Ludo cleared his throat a little. “The Etymologiaesays that bees are virtuous because they are much loved by all, and sought after with great longing by everyone, because their honey tastes as sweet in the mouths of paupers as in the mouths of kings. Do you think that’s logical? That a creature can be virtuous just because it is loved and sought after, that the act of being loved, of being sought after, even if it is passive, is equal to an act of martyrdom or great piety, which is active? That it can confer grace to a whole species?”
“I think any encyclopedia is bound to have a great number of lies and fancied-up stories in it, Ludo.”
Ludo shut his eyes against the light; he saw the pinkness of his eyelids swim before him. “But what does it mean, then, if a man is sought out by those virtuous bees? Sought out with great longing by creatures whose very souls are defined by the fact that they are greatly longed for?”
“I don’t know.”
“I wanted them to sting me.

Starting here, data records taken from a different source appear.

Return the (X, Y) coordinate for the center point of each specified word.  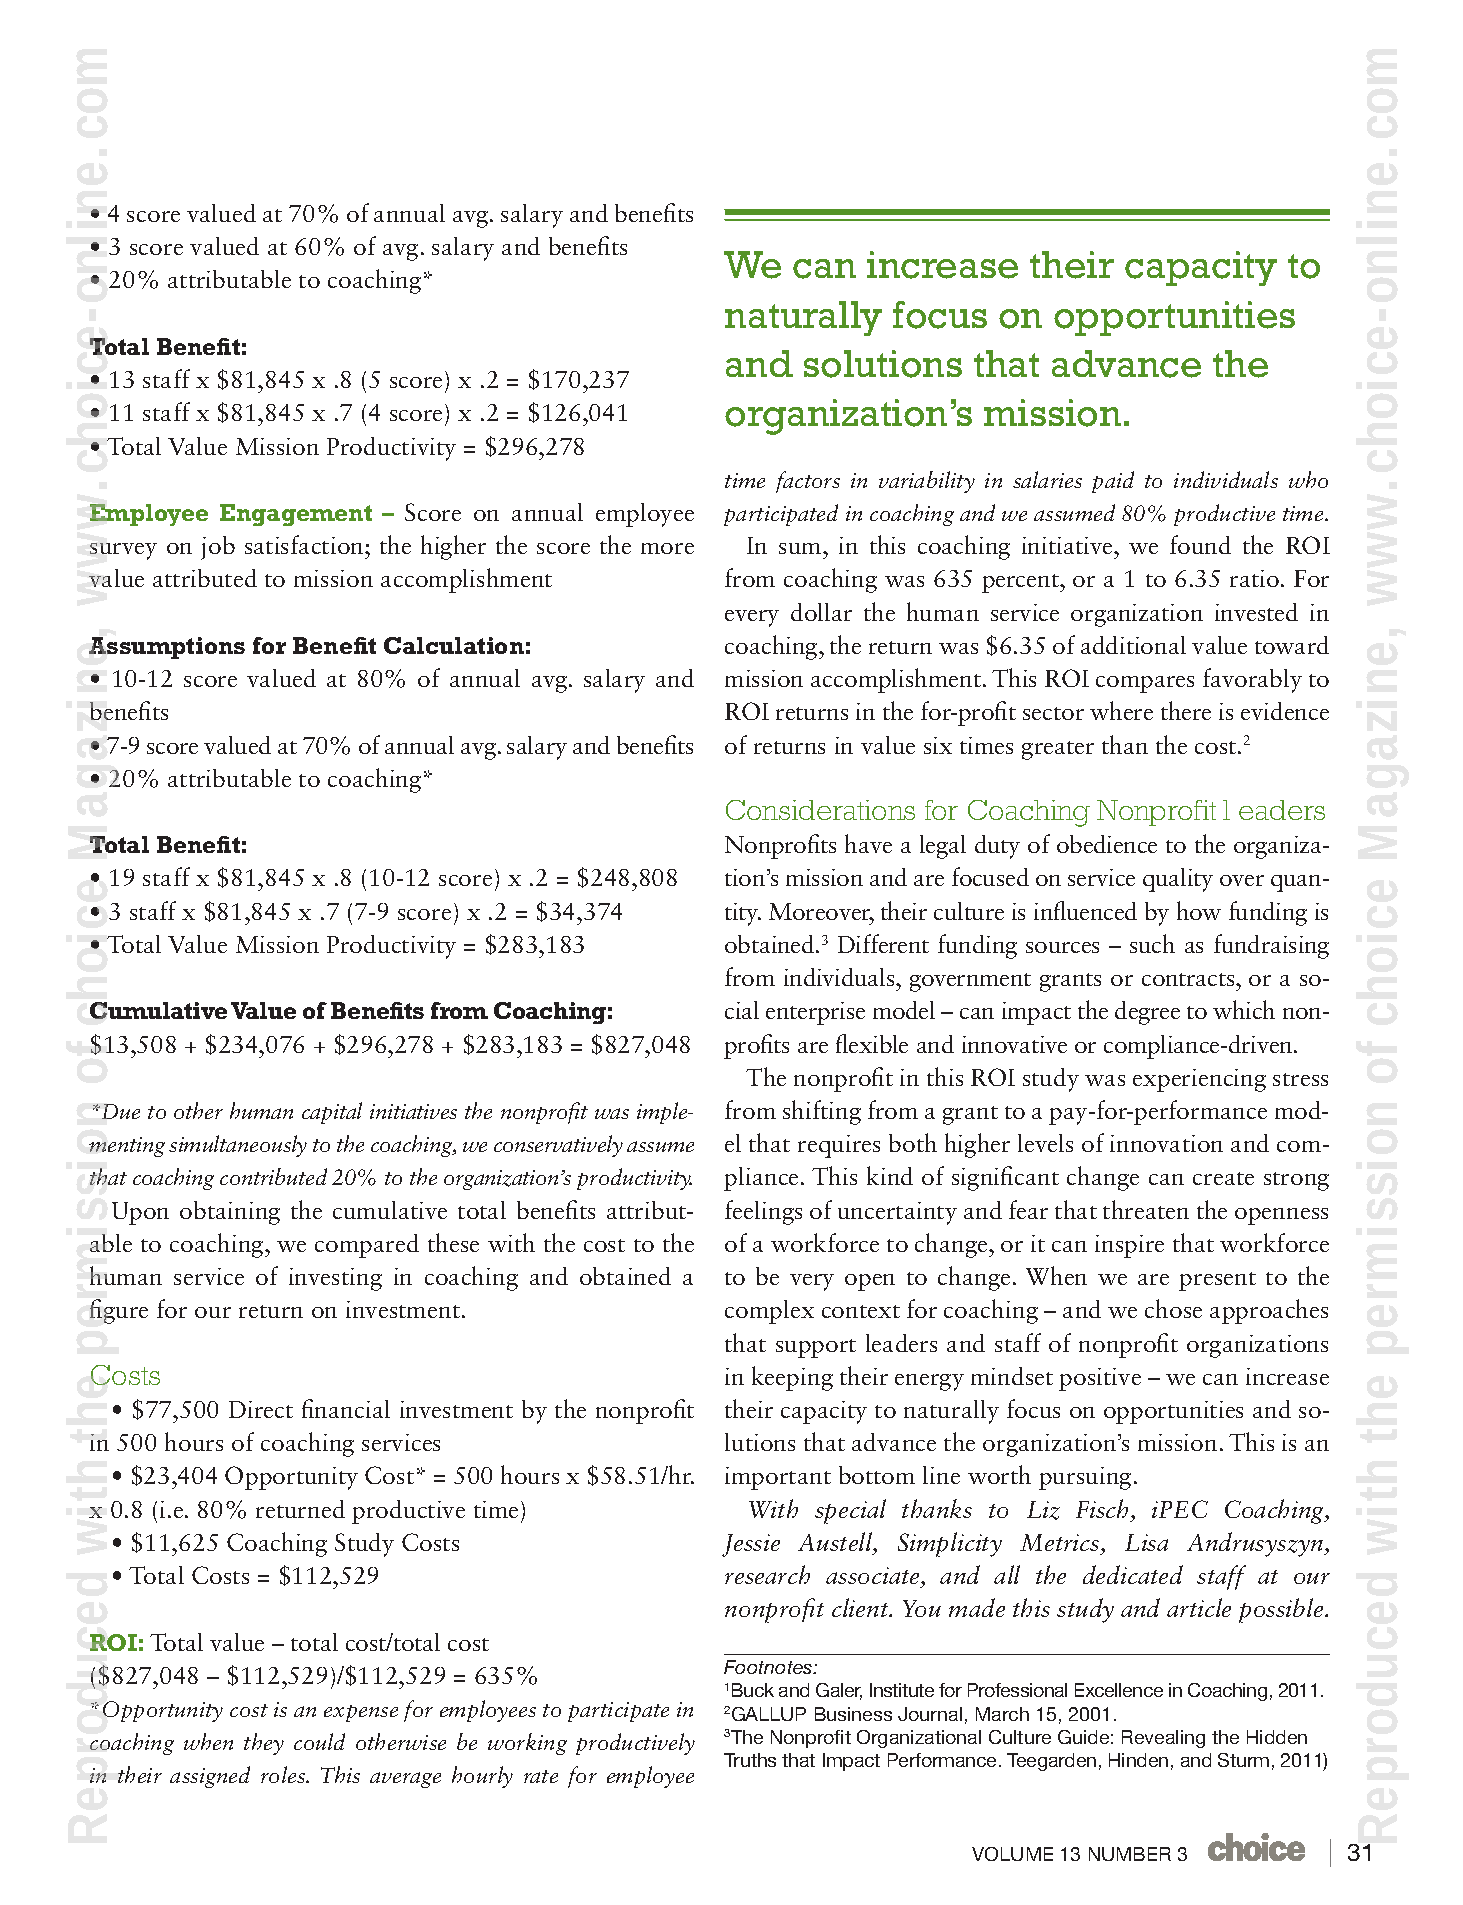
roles (284, 1774)
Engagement (296, 515)
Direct (261, 1409)
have (868, 843)
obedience (1107, 844)
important (778, 1478)
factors (808, 482)
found (1200, 544)
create (1223, 1178)
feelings (763, 1212)
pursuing (1085, 1478)
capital (332, 1113)
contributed (273, 1176)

It was like the church, with all the silent people and their awful limbs, animal limbs. I wanted to be covered by other souls until mine was pressed to death, like a witch. Why do I feel that so much, when I’m there? Why do I want to be drowned in other people? I never want that here.”
“It’s different, for everyone. I can’t answer any of these things, Ludo. I’m glad you saw Lucia, that it . . . gave her up to you. Because you can’t really think that by chance you stumbled onto her Sunday tea. But I have no grace, nothing to add to any encyclopedia of that place, I am not sought after and I have no virtue.”

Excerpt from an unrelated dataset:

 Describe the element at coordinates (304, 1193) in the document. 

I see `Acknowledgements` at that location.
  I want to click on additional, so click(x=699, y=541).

He wanted to say: I seek you. He wanted to say: You are not my wife, but you are my Virgil, leading me through circle after circle of Purgatory. How can a man not love the body that brings him so close to God? But in the face of her inviolable mood, her frowns and her stares, he could not make himself drag her into Dante.
“Oh, Ludo,” she whispered, “if you want to be happy, just let it be.”
“Before the teahouse, I would have clawed through the earth for fifty years to find Lucia on the other side, an old woman, bald and tired, leaning on a cane. Maybe she’ll still be there, with arthritis and absolution. But even if I never see her again, I have to go, I have to keep going to Palimpsest. I have to try. It is a world without an Etymologiae. Without an etymology, without origin. I’ll go, and I’ll lay a map of that place over my heart instead of Rome. I’ll rent a small shop, an accountant’s office, and write columns upon columns, everything that people know in that city. I will write, do you understand? I’ll bind books, too, I’ll bind them, as I have always done, and there will be pages like raw cream and the finest glues, the strangest glues, made from every kind of rendered beast, but I will bind only what Ihave written. Perhaps in fifty years, an old woman, bald and tired, leaning on a cane, will pass my shop and ask herself what strange old man is looking for his glasses in the display window, and we shall have a great deal to talk about. We will have coffees. I will save a chair for her. I am capable of that. Of waiting, of faithfulness. I am capable of service, of holding a city in my inviolable belly.”
Nerezza watched him with murky eyes, shaded by pity and loathing and envy. Ludo did not understand it, but the nature of eel-kind is beyond the comprehension of land-dwellers, and he let her invisible body, black as rope, circle him, circle him, crackling, sere.
“How can you talk about it as if you’ve already managed everything, merrily planning your little life in Palimpsest? Such a selfish little boy you are, Ludovico! You’ve borrowed a toy, and you think it’s yours forever. If Lucia had shoved you off her that night you would never have known about any of this.” Hard, friable tears moved in her eyes. “Do you understand anything? Radoslav is dead. If we have it right, if what Agostino told you is true, if we’ve guessed the way, I can never go. Not ever. And I won’t watch you gaily traipse into my country because your wife thought it was easier to just lie there and let you fuck her.”
Ludovico chewed his lip. Mine, mine and not yours.For as often as he heard it, there might as well have been a sign reading thus hanging over the city.